Re: XLink 1.1: Charmod conformance from Richard Tobin on 2006-01-25 (www-xml-linking-comments@w3.org from January to March 2006)

From: Richard Tobin <richard@inf.ed.ac.uk>
Date: Wed, 25 Jan 2006 16:47:00 +0000 (GMT)
To: www-xml-linking-comments@w3.org
Cc: Bjoern Hoehrmann <derhoermi@gmx.net>
Message-Id: <20060125164700.B61C8593044@macintosh.inf.ed.ac.uk>

I think that it is quite inappropriate to either perform or check
charmod conformance at this layer.  The data has been read in
(typically by an XML parser) and if normalization is appropriate it
should have been done before parsing, and (as required by a SHOULD in
XML 1.1) checked during parsing.

Therefore in the case of:

> 3) where applicable, requires implementations conforming to the
>    specification to conform to this document,
>
> 4) where applicable, requires content conforming to the
>    specification to conform to this document.

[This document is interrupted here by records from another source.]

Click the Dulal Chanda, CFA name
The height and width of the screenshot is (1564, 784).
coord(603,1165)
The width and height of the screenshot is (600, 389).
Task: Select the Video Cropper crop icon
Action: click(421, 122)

I think the requirements are not applicable.  Perhaps XML 1.0 should
be amended to have such requirements, but not a spec that operates
on already-parsed documents.

Similarly, strings in the document that are interpreted as IRIs should
have been normalized and/or checked when the document was read in.

Or to put it another way, which variant of step 1 in 3.1 of RFC3987
applies to the characters that are being interpreted as an IRI?  It's
certainly not (a), which refers to the case where characters are not
in a computer representation yet, and you have to choose a Unicode
representation.  And it's not (b), which refers to the case of
characters in non-Unicode encodings.  The characters in question are
already Unicode code points, so the variant that most closely matches
is (c):

  If the IRI is in a Unicode-based character encoding (for example,
  UTF-8 or UTF-16), do not normalize (see section 5.3.2.2 for
  details).  Apply step 2 directly to the encoded Unicode character
  sequence.

-- Richard

Received on Wednesday, 25 January 2006 16:47:10 UTC